The Baltic Route of the European Route of Historic Theatres, runs through Poland, Lithuania, Latvia and Estonia.
If setting off from the South of Poland, it is recommended to start in Cieszyn in order to visit the building of the Adam Mickiewicz Theatre, which was erected in the Art Nouveau style to a design by the famous Viennese partnership, Fellner and Helmer, in 1910. Cieszyn is close to Kraków, where in 1893 one of the most percious monuments of eclectic theatre architecture was built– the Juliusz Słowacki Theatre.
Not far from Kraków is Łańcut and its beautiful castle. The theatre on the 1st floor was created before 1792 at the order of Izabella Lubomirska. From Łańcut, the Baltic Route leads to the capital of Poland, Warszawa, where the Royal Theatre in the Old Orangery in the Royal Łazienki Park and the Arnold Szyfman Polski Theatre are both worth seeing. The impressive Orangery building in Łazienki Park was erected to Domenico Merlini’s design from 1784 to 1788. Tucken away in the east wing is a theatre decorated by Jan Bogumił Plersch’s paintings depicting 18th century theatre audiences. The elegant, tiny building of the Polski Theatre, designed by Czesław Przybylski, is an example of early modernist classism. The Polski Theatre was the first modern theatre erected in Poland in the 20th century.

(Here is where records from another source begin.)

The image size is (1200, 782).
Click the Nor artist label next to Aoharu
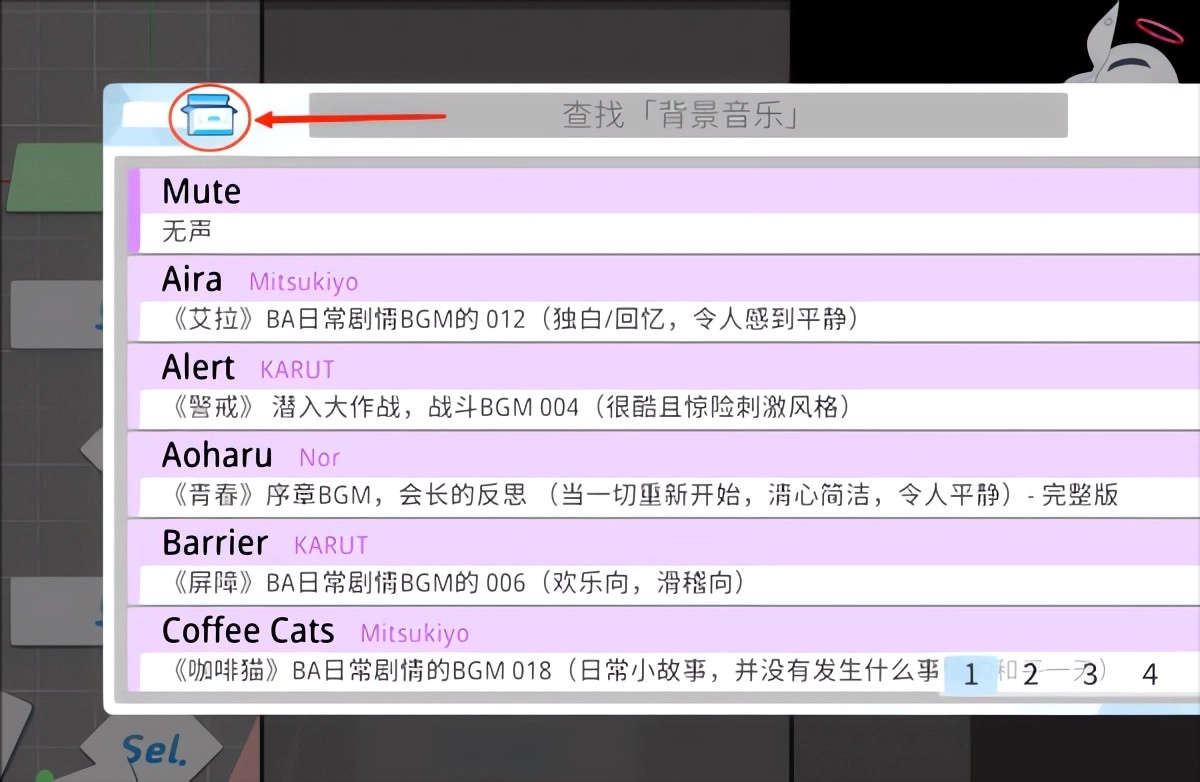319,458
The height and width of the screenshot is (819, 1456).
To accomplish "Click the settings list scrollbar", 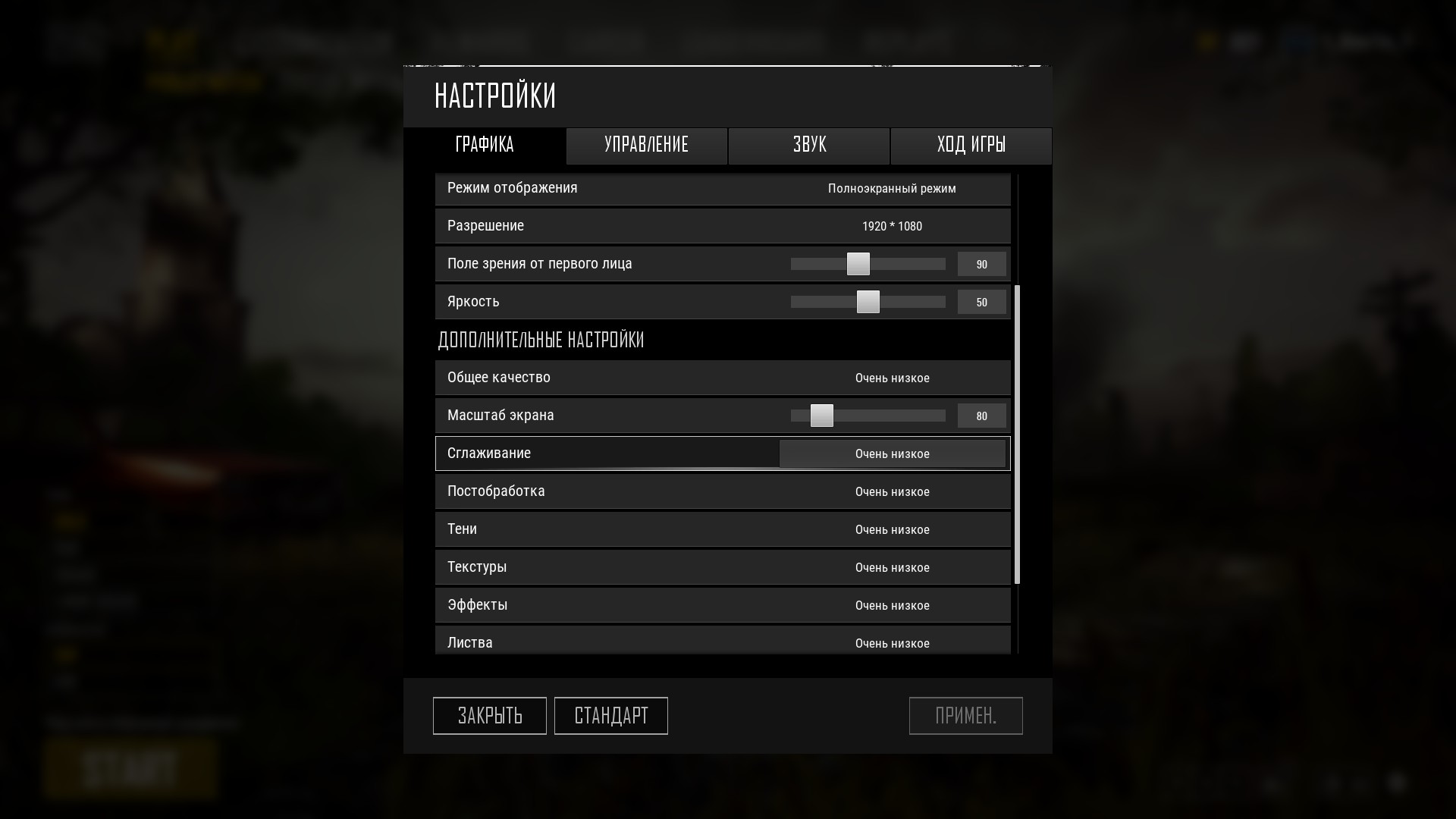I will click(x=1018, y=435).
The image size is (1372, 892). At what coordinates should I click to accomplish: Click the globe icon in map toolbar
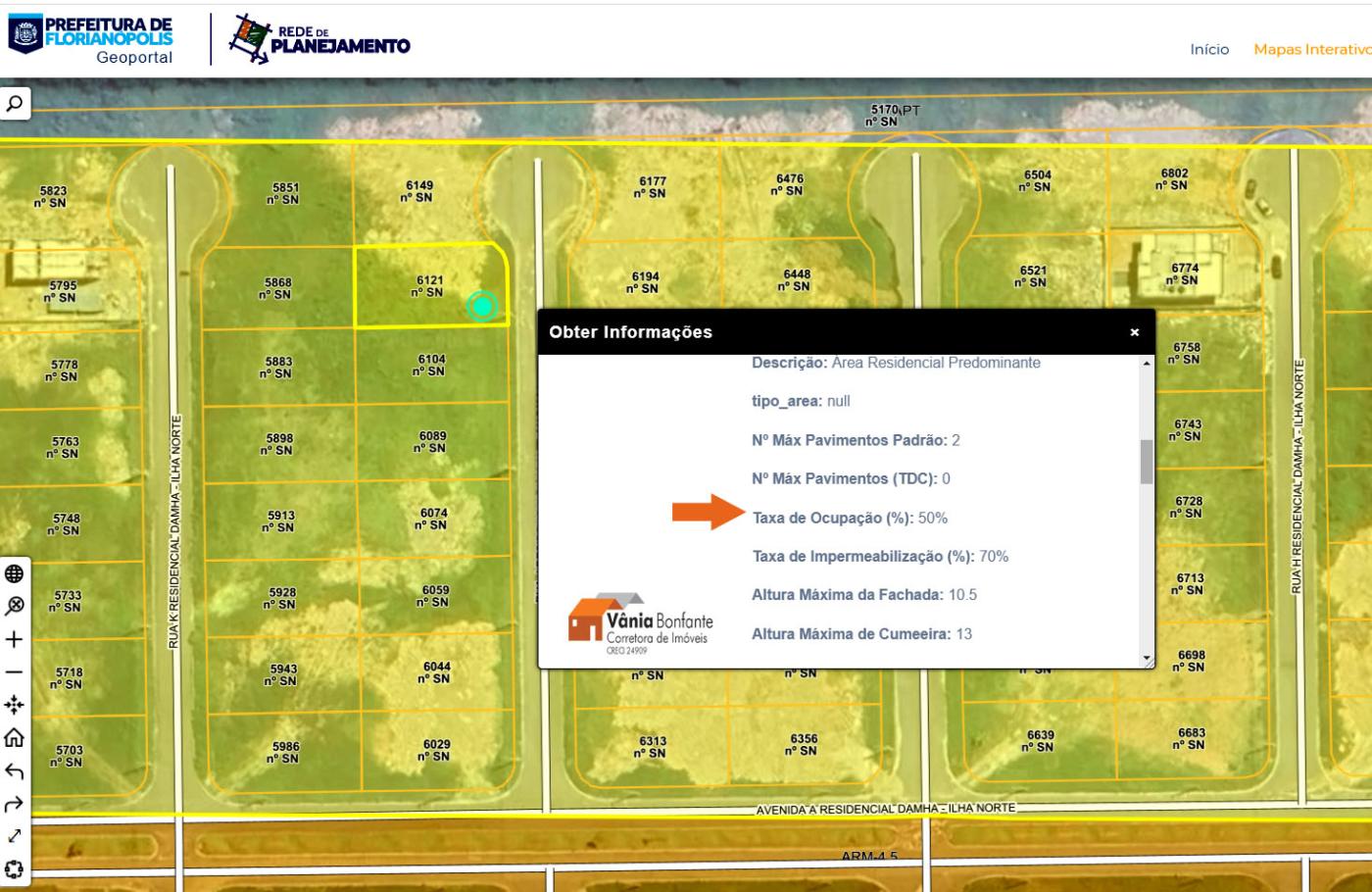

After crossing the Polish border to the north we arrive at Vilnius, to the Lithuanian Russian Dramatic Theatre, built in 1912. The theatre building remains one of the most significant cultural buildings.
In Riga in the most presentable spots of the city we will find two historic theatres. In the Latvian National Opera four thousand grams of gold were used to decorate the auditorium. Whereas Latvian independence was proclaimed in 1918 behind the beautiful façade of the Latvian National Theatre.
Before arriving in the capital of Estonia, the Baltic Route travels to the Vanemuine Theatre in Tartu. When the ‘Little Building’ opened in 1918, the journal ‘Postimees’ proudly wrote: ‘This beautiful, new building has enriched the country and we hope that its appealing energy will attract noble ideas straight to our homeland.’
And so we arrive in Tallinn, capital of Estonia, to enjoy the Estonian Drama Theatre, erected in 1910 in Art Nouveau style. It is the oldest preserved theatre building in the country.